佐々木直人 揖保川病院臨床心理士

トレーニングを受けて特に魅力を感じたのは、クライエントの“楽さ”を重視するところです。トラウマや苦痛な感情・感覚を処理していく過程は、時に苦痛を伴うものではありますが、BCTではクライエントの“しんどさ”を出来るだけマイルドにしていけるような工夫が凝らされています。実際の臨床場面でも、眼球運動がペンデュレーションの働きをすることで、負荷をかけ続けることを避けれたり、心地良さを感じるタッピングポイントに絞ったりすることで、活性化を高め過ぎずに進めていけるケースが多いです。マイルドなブレーキをかけやすいと感じており、使っている私自身にも安心感があります。  クライエントの苦痛度が早く和らぐ点も大きな魅力です。ワンセッション使ってじっくり深く処理することも出来ますし、クライエントの状態によっては、短時間だけ処理し、安定化やリソース喚起のための時間を多くとることも可能です。短時間で苦痛が和らぎやすいため、その時折のクライエントの状態に合わせて活用しやすいです。
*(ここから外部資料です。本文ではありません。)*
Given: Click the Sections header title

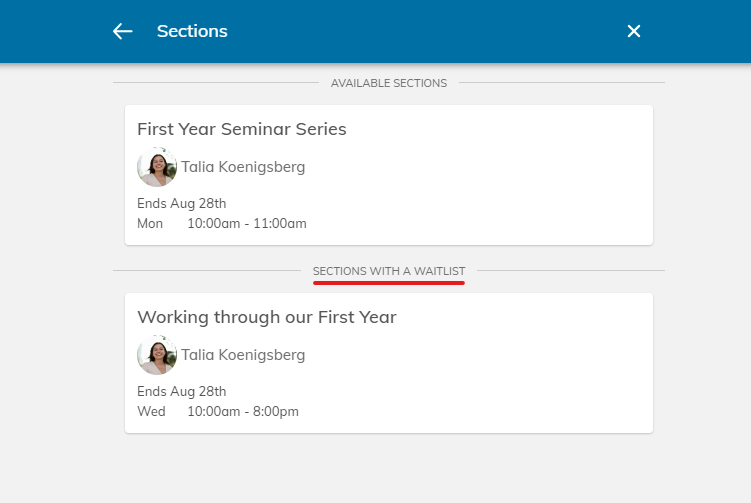Looking at the screenshot, I should pos(192,31).
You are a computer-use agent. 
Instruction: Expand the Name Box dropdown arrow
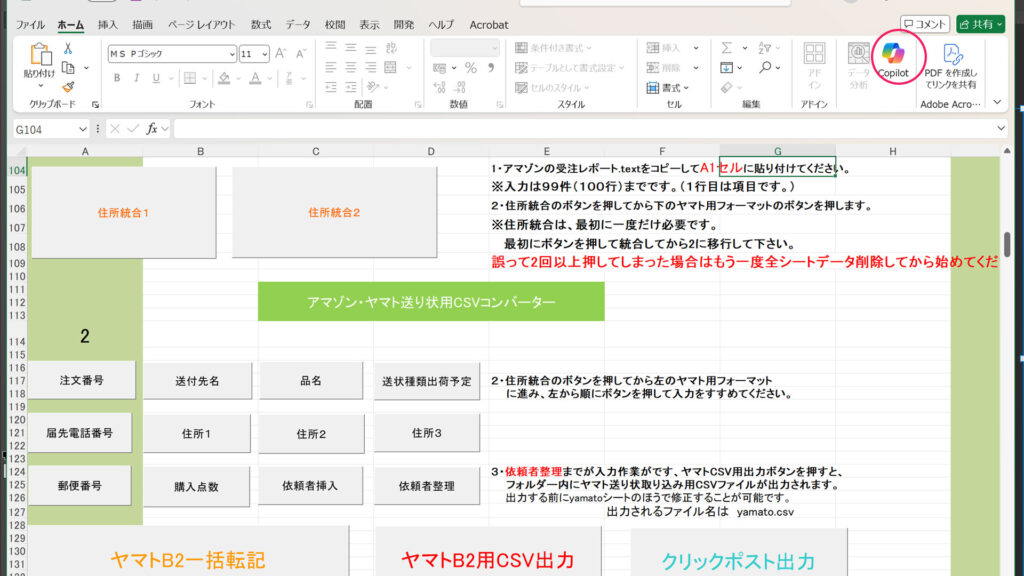click(x=82, y=129)
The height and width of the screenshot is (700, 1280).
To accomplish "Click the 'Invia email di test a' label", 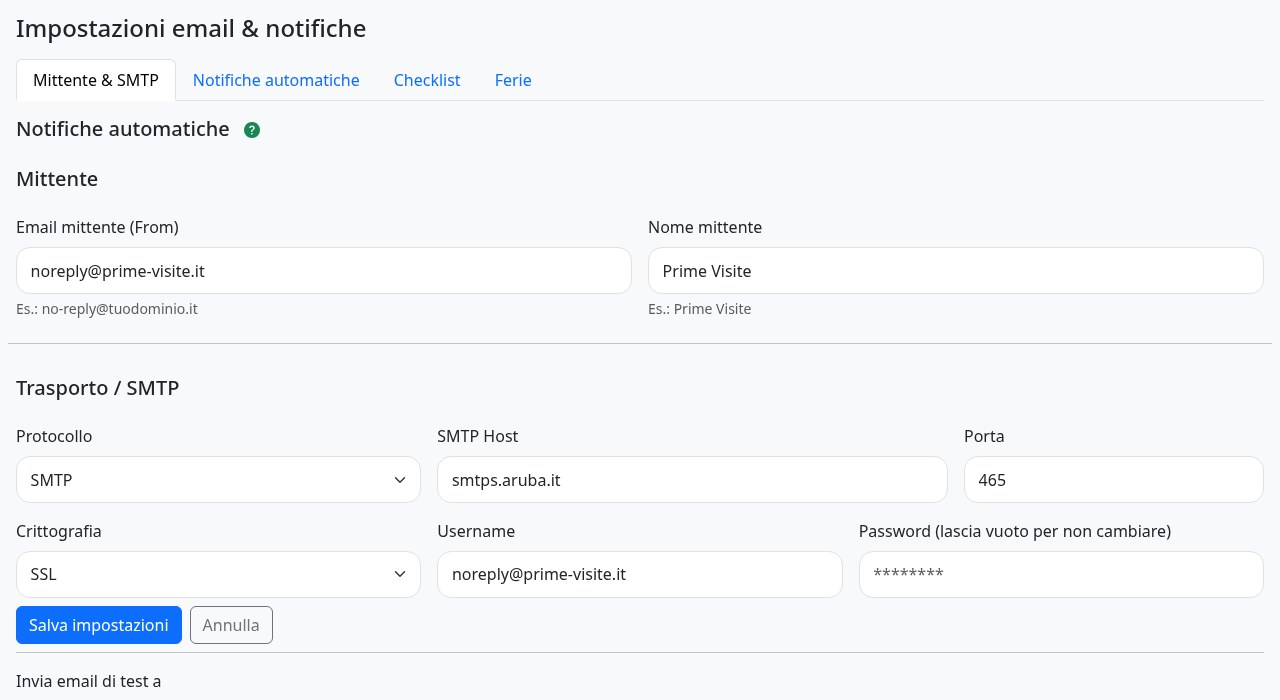I will point(89,681).
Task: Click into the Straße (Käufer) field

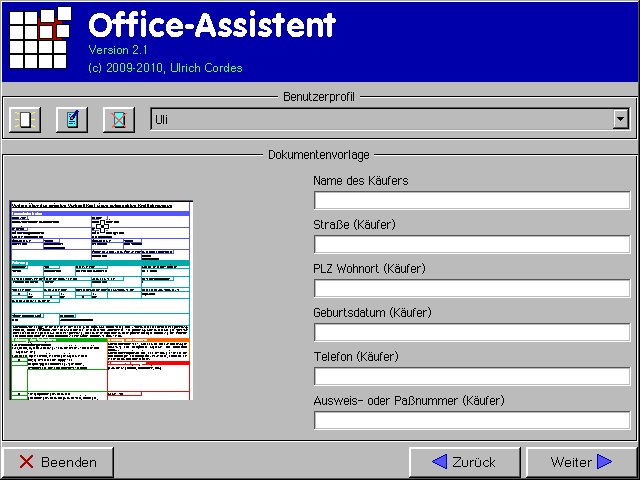Action: (x=471, y=244)
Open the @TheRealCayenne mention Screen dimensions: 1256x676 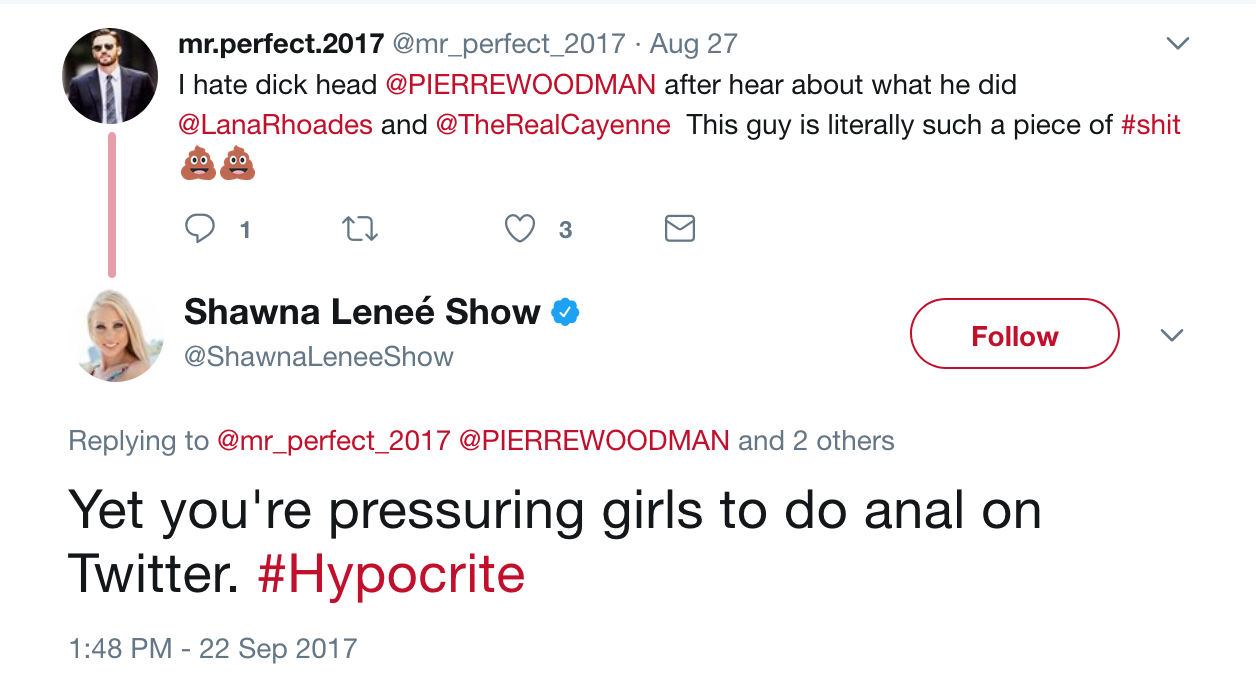(553, 125)
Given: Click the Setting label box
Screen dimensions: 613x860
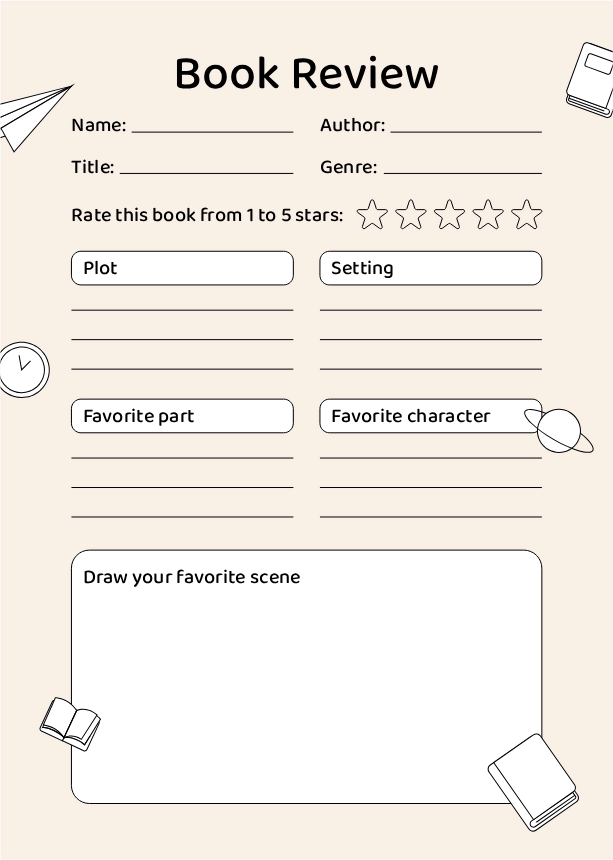Looking at the screenshot, I should [x=430, y=268].
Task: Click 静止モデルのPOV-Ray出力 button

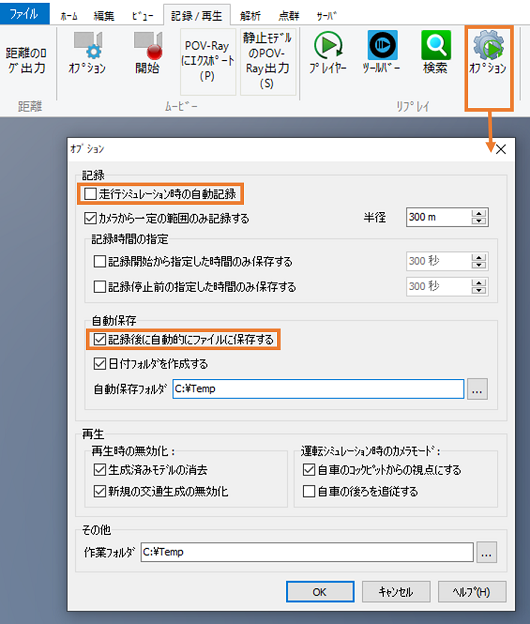Action: [267, 61]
また、ディープボディーコネクト(DBC)の処理の深さには驚くことも多く、長年苦しめられていた思いがワンセッションで大幅に和らいだケースもありました。  処理中の負担が少ないことや、苦痛が素早く和らぎやすいこの技法は、クライエントにとっても治療者側においても”楽”と感じており、これからも使い続けていきたいと考えています。